→ **EXERCISES TO COMPLETE**:
1. Set down, word for word, the part of the USSB Championship Series FAQ starting with "What classes will" and going on through "the 2009 Rules?".
2. Answer these questions from the USSB Championship Series FAQ:
(a) At what kind of venues will the series be held?
(b) What engine displacement does the U.S. Sport Bike category use?
(c) What are the two types of motorcycles named for the premier class?

→ **SELECTED EXCERPT**:
----------------

Motorcycle Industry Council
Frequently Asked Questions
USSB Championship Series Qs&As

What is The USSB Championship Series?
“The USSB Championship Series” will be the premier professional road racing
series in the United States. Racers will include both world-class riders and
upcoming stars. USSB is a factory supported pro-level series. It is designed to
feature many brands, to attract the best riders, to develop and employ the most
advanced technology the industry has to offer, with the nation’s fastest bikes, all
at traditional racing venues. In addition to providing the highest level of road
racing in the country, which hard-core enthusiasts will appreciate, USSB will
attract new fans through marketing efforts that will generate mainstream media
coverage and also directly reach out to consumers.

What classes will we see in The USSB Championship Series?
The premier class, U.S. Super Bike, will invite teams running the highly
developed, factory-backed, fan-favorite racing motorcycles (1,000cc fours and
larger-displacement twins) that have long been the basis for superbike racing.
The inaugural USSB series will also include U.S. Sport Bike, a 600cc category
similar to the World Supersport Championship, among others.

What are the 2009 Rules?

----------------

→ **DATASET ENTRIES**:
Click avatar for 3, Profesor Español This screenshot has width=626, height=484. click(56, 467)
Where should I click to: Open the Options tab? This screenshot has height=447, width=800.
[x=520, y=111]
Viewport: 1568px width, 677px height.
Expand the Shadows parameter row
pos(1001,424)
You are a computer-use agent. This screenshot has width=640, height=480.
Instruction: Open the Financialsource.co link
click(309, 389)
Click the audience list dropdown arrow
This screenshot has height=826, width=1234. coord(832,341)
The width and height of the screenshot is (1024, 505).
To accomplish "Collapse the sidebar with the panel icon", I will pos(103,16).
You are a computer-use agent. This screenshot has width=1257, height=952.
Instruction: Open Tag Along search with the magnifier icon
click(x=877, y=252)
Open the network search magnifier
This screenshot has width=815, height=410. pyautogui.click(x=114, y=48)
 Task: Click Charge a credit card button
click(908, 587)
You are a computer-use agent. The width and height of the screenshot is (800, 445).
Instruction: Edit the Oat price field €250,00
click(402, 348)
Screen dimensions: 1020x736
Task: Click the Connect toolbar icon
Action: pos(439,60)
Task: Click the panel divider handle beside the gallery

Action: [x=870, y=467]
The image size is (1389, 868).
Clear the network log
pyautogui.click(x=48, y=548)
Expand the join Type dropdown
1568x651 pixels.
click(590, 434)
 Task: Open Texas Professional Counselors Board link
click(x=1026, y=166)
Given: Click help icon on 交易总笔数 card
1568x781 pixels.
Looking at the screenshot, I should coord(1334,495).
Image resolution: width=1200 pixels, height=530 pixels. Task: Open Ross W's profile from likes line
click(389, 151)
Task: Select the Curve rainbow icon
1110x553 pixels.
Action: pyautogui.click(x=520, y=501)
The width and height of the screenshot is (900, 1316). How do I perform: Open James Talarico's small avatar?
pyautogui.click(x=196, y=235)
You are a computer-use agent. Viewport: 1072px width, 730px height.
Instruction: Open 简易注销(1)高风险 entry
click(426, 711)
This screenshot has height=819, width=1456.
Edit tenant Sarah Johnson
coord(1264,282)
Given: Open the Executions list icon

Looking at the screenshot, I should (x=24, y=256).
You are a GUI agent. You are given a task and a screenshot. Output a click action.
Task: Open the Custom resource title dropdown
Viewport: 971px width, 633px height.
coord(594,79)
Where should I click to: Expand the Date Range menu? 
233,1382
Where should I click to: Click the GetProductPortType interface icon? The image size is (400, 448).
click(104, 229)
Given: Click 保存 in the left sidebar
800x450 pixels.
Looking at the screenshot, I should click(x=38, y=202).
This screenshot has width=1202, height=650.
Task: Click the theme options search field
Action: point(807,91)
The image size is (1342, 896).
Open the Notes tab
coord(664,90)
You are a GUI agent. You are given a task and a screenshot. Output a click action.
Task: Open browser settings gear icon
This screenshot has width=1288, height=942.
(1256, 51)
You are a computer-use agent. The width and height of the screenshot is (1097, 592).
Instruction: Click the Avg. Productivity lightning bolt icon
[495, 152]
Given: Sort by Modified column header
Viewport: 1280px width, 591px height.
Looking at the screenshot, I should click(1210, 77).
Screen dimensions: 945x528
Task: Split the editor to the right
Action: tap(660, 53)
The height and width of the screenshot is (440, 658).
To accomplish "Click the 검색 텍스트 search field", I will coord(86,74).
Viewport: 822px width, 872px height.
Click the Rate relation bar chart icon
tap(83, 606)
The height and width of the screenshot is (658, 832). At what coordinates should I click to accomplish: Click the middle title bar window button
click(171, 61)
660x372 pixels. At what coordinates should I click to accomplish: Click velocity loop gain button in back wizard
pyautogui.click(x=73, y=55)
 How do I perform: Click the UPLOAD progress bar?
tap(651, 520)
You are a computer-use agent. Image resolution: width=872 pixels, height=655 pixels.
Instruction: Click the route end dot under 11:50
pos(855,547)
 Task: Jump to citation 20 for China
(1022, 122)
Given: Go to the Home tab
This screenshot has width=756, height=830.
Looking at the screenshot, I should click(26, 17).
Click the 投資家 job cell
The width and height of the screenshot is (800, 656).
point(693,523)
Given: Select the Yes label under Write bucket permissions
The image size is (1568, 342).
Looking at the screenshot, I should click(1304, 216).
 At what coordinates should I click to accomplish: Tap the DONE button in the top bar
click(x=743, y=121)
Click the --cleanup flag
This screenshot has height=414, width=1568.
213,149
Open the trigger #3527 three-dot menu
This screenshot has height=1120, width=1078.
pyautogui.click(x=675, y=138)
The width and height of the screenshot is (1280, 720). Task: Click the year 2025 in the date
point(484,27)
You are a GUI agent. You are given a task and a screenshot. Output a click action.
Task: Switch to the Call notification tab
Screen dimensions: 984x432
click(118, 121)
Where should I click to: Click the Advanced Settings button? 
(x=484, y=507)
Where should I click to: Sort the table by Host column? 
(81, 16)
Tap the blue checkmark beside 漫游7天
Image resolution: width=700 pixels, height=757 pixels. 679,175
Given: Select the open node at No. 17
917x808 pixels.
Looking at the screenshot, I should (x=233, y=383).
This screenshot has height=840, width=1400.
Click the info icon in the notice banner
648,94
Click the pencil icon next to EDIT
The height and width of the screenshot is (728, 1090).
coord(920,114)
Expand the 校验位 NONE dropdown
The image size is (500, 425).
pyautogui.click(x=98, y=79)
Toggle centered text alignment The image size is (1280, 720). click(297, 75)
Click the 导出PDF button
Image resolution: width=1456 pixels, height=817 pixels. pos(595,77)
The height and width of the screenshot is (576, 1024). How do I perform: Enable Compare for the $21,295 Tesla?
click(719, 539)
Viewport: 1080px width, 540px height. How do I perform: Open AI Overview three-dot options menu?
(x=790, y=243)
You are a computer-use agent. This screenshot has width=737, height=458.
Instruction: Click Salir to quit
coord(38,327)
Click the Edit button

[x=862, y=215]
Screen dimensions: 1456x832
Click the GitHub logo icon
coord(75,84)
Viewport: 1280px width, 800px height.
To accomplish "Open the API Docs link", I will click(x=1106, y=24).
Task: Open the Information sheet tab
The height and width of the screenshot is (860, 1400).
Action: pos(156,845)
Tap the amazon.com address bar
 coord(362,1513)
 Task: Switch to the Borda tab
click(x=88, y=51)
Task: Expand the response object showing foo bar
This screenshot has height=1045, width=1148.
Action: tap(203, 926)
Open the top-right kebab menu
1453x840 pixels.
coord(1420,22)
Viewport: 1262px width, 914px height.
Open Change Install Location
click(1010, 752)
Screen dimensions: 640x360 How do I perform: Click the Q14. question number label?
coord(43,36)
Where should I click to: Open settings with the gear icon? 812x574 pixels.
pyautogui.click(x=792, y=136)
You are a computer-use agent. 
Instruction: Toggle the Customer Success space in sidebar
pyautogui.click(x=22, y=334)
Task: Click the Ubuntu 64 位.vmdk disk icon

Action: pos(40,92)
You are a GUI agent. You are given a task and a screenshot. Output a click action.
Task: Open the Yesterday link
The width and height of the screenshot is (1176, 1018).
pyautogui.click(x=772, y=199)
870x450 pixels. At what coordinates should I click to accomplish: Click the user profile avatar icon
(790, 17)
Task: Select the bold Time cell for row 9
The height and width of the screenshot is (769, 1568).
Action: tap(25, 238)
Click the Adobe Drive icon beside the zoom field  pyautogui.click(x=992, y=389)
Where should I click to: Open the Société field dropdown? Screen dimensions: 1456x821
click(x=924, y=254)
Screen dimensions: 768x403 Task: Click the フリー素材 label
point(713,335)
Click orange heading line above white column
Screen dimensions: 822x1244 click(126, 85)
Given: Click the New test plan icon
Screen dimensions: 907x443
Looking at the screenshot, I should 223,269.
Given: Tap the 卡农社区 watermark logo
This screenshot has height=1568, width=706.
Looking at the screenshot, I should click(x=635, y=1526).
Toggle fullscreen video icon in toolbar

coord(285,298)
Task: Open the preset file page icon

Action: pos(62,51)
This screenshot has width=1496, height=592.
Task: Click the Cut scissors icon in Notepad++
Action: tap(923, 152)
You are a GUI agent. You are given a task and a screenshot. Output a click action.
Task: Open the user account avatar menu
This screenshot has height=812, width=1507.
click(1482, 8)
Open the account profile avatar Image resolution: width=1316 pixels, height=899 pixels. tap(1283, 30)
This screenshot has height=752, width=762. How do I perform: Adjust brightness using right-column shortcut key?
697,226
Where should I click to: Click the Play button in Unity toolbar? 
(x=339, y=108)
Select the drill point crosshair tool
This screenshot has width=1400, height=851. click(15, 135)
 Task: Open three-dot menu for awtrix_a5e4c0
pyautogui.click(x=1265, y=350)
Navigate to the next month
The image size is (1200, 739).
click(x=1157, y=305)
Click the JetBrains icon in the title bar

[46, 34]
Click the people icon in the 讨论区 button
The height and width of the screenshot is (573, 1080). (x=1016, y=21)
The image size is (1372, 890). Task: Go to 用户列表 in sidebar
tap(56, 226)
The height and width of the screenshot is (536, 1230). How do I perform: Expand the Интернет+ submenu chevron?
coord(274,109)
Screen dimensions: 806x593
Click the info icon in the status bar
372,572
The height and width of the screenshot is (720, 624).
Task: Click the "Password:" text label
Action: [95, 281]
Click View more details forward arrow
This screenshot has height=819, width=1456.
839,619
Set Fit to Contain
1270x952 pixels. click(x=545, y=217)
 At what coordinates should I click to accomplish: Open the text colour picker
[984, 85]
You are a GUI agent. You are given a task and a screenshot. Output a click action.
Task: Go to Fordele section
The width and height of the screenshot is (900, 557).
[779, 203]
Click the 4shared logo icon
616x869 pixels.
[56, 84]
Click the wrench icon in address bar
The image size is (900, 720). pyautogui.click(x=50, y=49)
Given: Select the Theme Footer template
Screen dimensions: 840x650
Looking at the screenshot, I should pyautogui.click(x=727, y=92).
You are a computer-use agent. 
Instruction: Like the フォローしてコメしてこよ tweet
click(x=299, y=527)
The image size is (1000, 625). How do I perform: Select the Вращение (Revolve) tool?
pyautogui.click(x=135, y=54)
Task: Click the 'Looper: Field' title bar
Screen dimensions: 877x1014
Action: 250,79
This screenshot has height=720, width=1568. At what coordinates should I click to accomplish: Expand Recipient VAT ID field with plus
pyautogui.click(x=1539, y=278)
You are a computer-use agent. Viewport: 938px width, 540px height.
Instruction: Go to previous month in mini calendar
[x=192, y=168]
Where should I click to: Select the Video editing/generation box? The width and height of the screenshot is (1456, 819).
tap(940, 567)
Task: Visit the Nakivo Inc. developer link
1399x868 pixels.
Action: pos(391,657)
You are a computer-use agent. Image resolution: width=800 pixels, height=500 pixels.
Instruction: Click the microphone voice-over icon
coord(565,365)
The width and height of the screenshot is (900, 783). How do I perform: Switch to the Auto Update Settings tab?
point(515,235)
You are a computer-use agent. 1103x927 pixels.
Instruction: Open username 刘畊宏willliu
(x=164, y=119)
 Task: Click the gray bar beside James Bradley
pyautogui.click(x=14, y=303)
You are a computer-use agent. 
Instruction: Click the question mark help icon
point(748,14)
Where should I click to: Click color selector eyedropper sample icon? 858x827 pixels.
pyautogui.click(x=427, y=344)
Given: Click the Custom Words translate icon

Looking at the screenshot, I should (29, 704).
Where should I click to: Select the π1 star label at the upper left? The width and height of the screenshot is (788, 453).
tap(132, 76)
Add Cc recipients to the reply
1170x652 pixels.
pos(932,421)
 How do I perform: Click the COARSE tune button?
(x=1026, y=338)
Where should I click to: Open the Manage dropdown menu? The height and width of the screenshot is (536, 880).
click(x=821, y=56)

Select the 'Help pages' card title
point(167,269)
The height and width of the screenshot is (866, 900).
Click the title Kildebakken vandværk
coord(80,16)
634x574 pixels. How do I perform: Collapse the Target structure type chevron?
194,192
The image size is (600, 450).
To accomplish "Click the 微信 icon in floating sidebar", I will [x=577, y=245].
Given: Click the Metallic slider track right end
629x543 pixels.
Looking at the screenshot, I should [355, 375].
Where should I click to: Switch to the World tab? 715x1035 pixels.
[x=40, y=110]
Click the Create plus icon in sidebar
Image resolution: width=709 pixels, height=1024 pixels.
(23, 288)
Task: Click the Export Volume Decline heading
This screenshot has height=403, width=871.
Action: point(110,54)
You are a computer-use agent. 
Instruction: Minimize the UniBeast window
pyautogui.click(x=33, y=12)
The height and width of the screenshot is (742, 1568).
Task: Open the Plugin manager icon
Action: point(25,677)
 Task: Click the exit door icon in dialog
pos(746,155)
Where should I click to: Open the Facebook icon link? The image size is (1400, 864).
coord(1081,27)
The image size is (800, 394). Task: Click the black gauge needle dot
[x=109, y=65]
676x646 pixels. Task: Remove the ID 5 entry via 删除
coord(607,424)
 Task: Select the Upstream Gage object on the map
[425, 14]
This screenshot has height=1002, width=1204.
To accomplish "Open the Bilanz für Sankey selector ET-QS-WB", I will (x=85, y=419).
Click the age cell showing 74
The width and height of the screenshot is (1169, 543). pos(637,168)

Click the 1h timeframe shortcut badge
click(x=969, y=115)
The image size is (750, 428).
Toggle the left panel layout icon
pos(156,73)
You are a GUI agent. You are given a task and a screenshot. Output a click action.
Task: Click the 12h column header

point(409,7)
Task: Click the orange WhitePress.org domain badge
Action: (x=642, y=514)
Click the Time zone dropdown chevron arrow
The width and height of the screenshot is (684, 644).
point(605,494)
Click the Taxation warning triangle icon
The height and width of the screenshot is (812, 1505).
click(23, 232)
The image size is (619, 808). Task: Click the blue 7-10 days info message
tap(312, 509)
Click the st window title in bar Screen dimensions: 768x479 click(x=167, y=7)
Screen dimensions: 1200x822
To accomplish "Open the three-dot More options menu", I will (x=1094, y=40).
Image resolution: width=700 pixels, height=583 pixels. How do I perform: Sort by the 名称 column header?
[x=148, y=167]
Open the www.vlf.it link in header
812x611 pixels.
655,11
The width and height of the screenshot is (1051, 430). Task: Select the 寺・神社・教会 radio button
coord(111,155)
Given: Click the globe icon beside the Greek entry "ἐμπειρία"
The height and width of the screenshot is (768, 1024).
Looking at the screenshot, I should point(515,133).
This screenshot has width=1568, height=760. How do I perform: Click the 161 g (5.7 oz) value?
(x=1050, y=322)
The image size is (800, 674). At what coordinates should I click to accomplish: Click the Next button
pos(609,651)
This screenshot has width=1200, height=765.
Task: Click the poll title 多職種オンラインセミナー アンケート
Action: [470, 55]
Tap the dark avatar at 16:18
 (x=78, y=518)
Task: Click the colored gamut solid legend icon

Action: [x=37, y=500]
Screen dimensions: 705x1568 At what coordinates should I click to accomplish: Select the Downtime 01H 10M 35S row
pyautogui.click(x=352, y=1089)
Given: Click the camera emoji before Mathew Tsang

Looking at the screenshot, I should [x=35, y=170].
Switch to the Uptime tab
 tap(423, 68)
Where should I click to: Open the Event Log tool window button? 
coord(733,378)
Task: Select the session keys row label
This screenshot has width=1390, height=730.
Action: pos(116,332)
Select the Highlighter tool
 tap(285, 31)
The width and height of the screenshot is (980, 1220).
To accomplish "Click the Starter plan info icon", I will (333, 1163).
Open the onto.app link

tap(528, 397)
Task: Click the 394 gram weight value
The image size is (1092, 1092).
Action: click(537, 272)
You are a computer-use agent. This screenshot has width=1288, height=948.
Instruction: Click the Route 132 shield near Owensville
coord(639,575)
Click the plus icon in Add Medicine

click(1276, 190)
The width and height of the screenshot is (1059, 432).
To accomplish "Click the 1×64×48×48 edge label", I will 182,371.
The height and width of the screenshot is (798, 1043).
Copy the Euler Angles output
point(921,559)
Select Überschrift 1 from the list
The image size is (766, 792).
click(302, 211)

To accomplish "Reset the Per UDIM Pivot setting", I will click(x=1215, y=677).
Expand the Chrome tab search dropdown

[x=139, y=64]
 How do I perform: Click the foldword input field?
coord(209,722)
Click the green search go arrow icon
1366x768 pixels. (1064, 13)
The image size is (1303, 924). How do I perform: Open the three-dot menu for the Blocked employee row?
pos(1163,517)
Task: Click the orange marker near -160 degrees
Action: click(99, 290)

----------------

→ **COMPLETE ANSWERS**:
1.
What classes will we see in The USSB Championship Series?
The premier class, U.S. Super Bike, will invite teams running the highly
developed, factory-backed, fan-favorite racing motorcycles (1,000cc fours and
larger-displacement twins) that have long been the basis for superbike racing.
The inaugural USSB series will also include U.S. Sport Bike, a 600cc category
similar to the World Supersport Championship, among others.

What are the 2009 Rules?

2.
(a) Traditional racing venues.
(b) 600cc.
(c) 1,000cc fours and larger-displacement twins.